Copy out the material below, replacing every "dropdown" with "drop-down list" and leaving everything else unchanged.

## DATA TO PROCESS
* Begin *

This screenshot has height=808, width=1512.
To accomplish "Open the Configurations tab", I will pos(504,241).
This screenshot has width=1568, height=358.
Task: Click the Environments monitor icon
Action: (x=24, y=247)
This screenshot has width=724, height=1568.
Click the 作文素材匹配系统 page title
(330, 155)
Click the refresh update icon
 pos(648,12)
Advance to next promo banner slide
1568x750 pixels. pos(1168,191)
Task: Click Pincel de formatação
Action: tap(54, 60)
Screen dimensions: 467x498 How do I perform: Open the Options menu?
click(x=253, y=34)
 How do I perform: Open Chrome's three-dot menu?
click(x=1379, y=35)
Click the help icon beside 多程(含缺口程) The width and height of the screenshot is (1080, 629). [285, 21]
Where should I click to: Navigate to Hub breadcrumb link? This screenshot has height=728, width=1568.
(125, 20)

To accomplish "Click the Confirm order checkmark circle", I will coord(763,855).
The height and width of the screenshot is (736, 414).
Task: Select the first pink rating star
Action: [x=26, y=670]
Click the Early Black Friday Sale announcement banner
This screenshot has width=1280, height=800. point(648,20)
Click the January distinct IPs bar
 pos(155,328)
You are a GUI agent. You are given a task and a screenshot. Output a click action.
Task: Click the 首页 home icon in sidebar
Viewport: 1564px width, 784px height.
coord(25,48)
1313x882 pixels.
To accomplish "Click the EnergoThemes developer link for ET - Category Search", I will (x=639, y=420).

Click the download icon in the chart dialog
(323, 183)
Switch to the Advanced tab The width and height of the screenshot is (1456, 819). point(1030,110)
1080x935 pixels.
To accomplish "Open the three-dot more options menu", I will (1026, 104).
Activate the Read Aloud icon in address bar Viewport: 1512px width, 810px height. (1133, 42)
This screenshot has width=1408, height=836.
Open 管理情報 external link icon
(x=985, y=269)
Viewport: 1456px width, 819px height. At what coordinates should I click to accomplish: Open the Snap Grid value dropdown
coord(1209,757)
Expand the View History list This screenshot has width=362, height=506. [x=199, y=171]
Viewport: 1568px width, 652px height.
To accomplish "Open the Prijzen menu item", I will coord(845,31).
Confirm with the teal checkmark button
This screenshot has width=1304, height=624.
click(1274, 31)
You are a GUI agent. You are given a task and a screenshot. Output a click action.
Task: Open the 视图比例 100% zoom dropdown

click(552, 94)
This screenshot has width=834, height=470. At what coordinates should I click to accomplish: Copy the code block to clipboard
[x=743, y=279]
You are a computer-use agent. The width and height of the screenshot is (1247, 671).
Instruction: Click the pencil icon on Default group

* End *

## WORKED SOLUTION
This screenshot has height=808, width=1512.
To accomplish "Open the Configurations tab", I will pos(504,241).
This screenshot has width=1568, height=358.
Task: Click the Environments monitor icon
Action: (x=24, y=247)
This screenshot has width=724, height=1568.
Click the 作文素材匹配系统 page title
(330, 155)
Click the refresh update icon
 pos(648,12)
Advance to next promo banner slide
1568x750 pixels. pos(1168,191)
Task: Click Pincel de formatação
Action: tap(54, 60)
Screen dimensions: 467x498 How do I perform: Open the Options menu?
click(x=253, y=34)
 How do I perform: Open Chrome's three-dot menu?
click(x=1379, y=35)
Click the help icon beside 多程(含缺口程) The width and height of the screenshot is (1080, 629). [285, 21]
Where should I click to: Navigate to Hub breadcrumb link? This screenshot has height=728, width=1568.
(125, 20)

To accomplish "Click the Confirm order checkmark circle", I will coord(763,855).
The height and width of the screenshot is (736, 414).
Task: Select the first pink rating star
Action: [x=26, y=670]
Click the Early Black Friday Sale announcement banner
This screenshot has width=1280, height=800. point(648,20)
Click the January distinct IPs bar
 pos(155,328)
You are a GUI agent. You are given a task and a screenshot. Output a click action.
Task: Click the 首页 home icon in sidebar
Viewport: 1564px width, 784px height.
coord(25,48)
1313x882 pixels.
To accomplish "Click the EnergoThemes developer link for ET - Category Search", I will (x=639, y=420).

Click the download icon in the chart dialog
(323, 183)
Switch to the Advanced tab The width and height of the screenshot is (1456, 819). point(1030,110)
1080x935 pixels.
To accomplish "Open the three-dot more options menu", I will (1026, 104).
Activate the Read Aloud icon in address bar Viewport: 1512px width, 810px height. (1133, 42)
This screenshot has width=1408, height=836.
Open 管理情報 external link icon
(x=985, y=269)
Viewport: 1456px width, 819px height. At what coordinates should I click to accomplish: Open the Snap Grid value drop-down list
coord(1209,757)
Expand the View History list This screenshot has width=362, height=506. [x=199, y=171]
Viewport: 1568px width, 652px height.
To accomplish "Open the Prijzen menu item", I will coord(845,31).
Confirm with the teal checkmark button
This screenshot has width=1304, height=624.
click(1274, 31)
You are a GUI agent. You are given a task and a screenshot. Output a click action.
Task: Open the 视图比例 100% zoom drop-down list

click(552, 94)
This screenshot has width=834, height=470. At what coordinates should I click to accomplish: Copy the code block to clipboard
[x=743, y=279]
You are a computer-use agent. The width and height of the screenshot is (1247, 671).
Instruction: Click the pencil icon on Default group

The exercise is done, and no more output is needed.